Written by David Green.


Fayette has nearly 2.8 miles of good sidewalk in the village and an additional 10 miles of either substandard walk or no walk at all.

That’s what a recent survey of village streets determined, pointing out that more than 75 percent of the town is without usable sidewalks.

“The community has voiced a lot of concern about sidewalks,” village administrator Amy Metz said at the July 28 council meeting.

People have volunteered to provide labor to build sidewalks, she added.

In addition to some free labor, the village might also get some financial assistance through a pair of grant programs.

Audra Roesti, a cardiovascular health educator with the Fulton County Health Department, told council members about a grant program through the Healthy Ohio organization that could bring in up to $75,000, including a 10 percent match from the village. The village contribution could include labor.
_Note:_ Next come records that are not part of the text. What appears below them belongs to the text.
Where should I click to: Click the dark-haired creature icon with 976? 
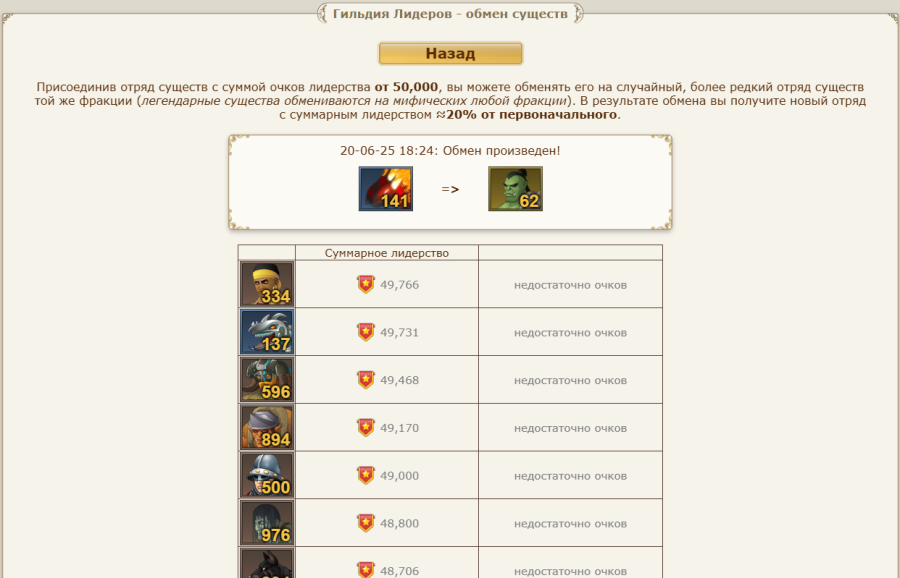(x=267, y=522)
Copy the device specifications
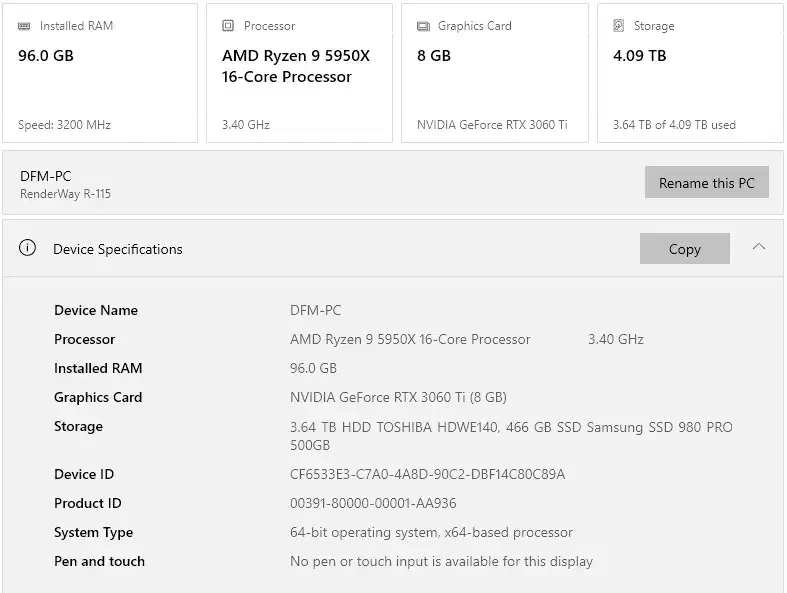The height and width of the screenshot is (593, 787). pyautogui.click(x=684, y=249)
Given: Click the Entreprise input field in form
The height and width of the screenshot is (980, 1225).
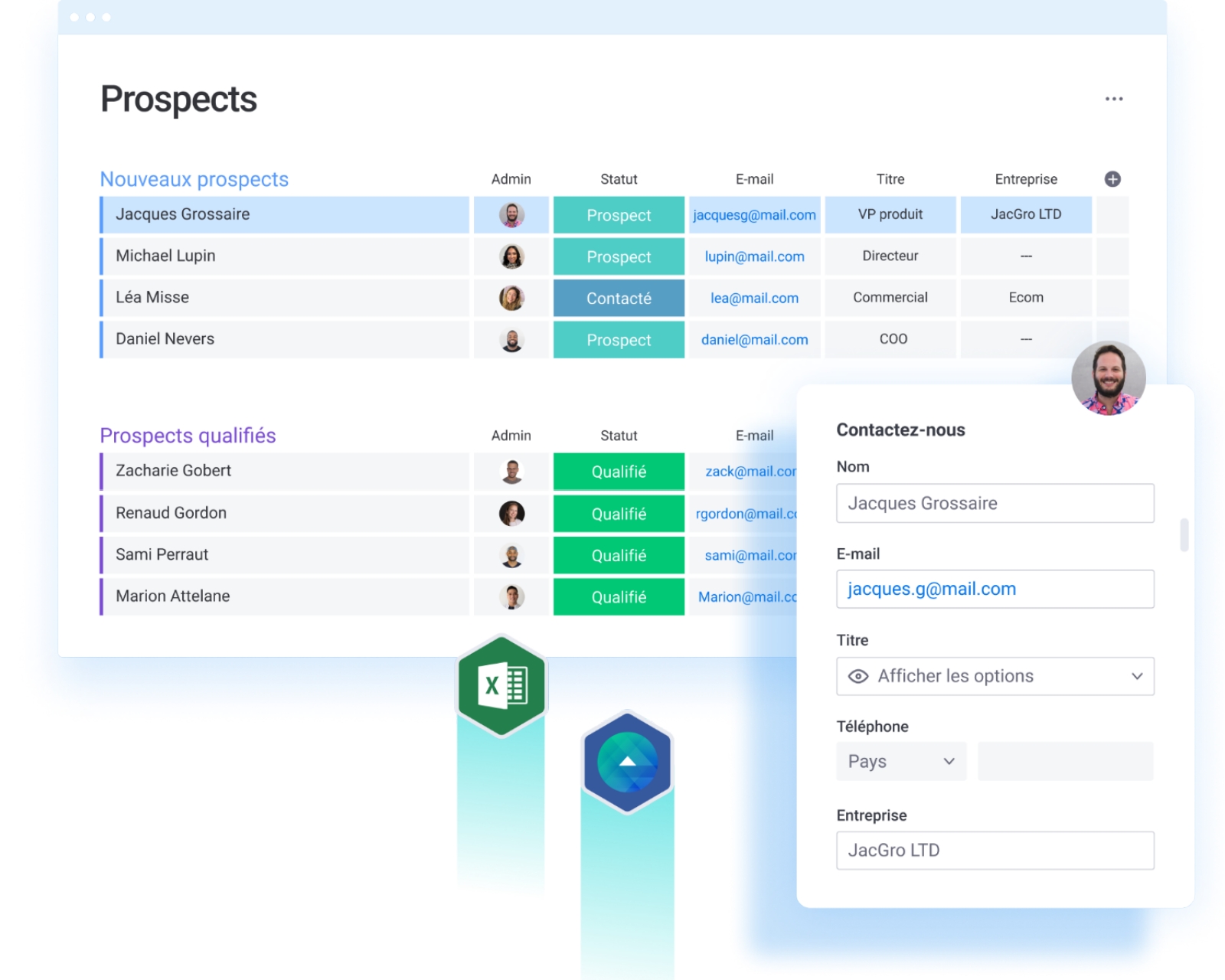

The funds originate with the Ohio Department of Health and the grant request must be filed through the county health department.

Roesti suggested the village apply through a “targeted environmental change to enhance physical activity.” In this case, good sidewalks would encourage more physical activity for town residents.

Roesti presented information about the physical state of Ohio residents—35 percent overweight, 28 percent obese—and pointed out that the lack of physical activity is a contributing factor. This often leads to cardiovascular health issues.

Roesti would like to include her grant request with an application to the Safe Routes to School program that could bring in funds for sidewalk repair and installation.

Metz told councilors that a cost estimate to install and repair walks throughout the village was pegged at $588,000, based on an estimated cost of $11 a running foot for a four-foot wide walk. A contingency fee of $58,800 would cover other costs, such as removing trees and adding an aggregate base, where necessary.

The estimate also doesn’t include the removal of old walks that need replacement.

Council member Ruth Marlatt asked if the Healthy Ohio grant is renewable, since it would fund only a small portion of the work needed.

There are no guarantees, Roesti said, but her intent would be to make it renewable.

Community support for the project would increase Fayette’s chances of obtaining a grant, she said. For example, churches might pledge support to be responsible for the walks along their property, and service groups could make a financial pledge.

Council members gave Roesti permission to apply for the grant and also approved a recommendation from the Public Safety committee to create an ordinance for a sidewalk enhancement fee.

A fee of $2.50 a quarter would bring in about $5,000 a year, said committee member Jerry Gonzales, to be placed into a fund to cover the village’s 10 percent contribution to the grant program. Gonzales wants the fee contingent on receiving the grant.

The fund would allow the sidewalk project to continue year after year, said councilor Paul Shaffer.

In other sidewalk news, the village repaired walks that were damaged from waterline repair.

SEWER REPAIR—Councilors voted 4-2 to approve the repair of a sewer line on Eagle Street that washed out during a heavy rain in early July.

Council accepted a bid from Armstrong Excavating for the repair work, not to exceed $6,000, and for the purchase of aggregate materials from Custar Stone, not to exceed $6,200.

Armstrong’s bid was the lower of two received, but Craig Rower and Paul Shaffer voted against the measure.

Rower explained later that he would have preferred that three bids were taken instead of two. Shaffer said he was opposed to the motion because the work was already completed by the time council voted on the issue. He also would have preferred three bids.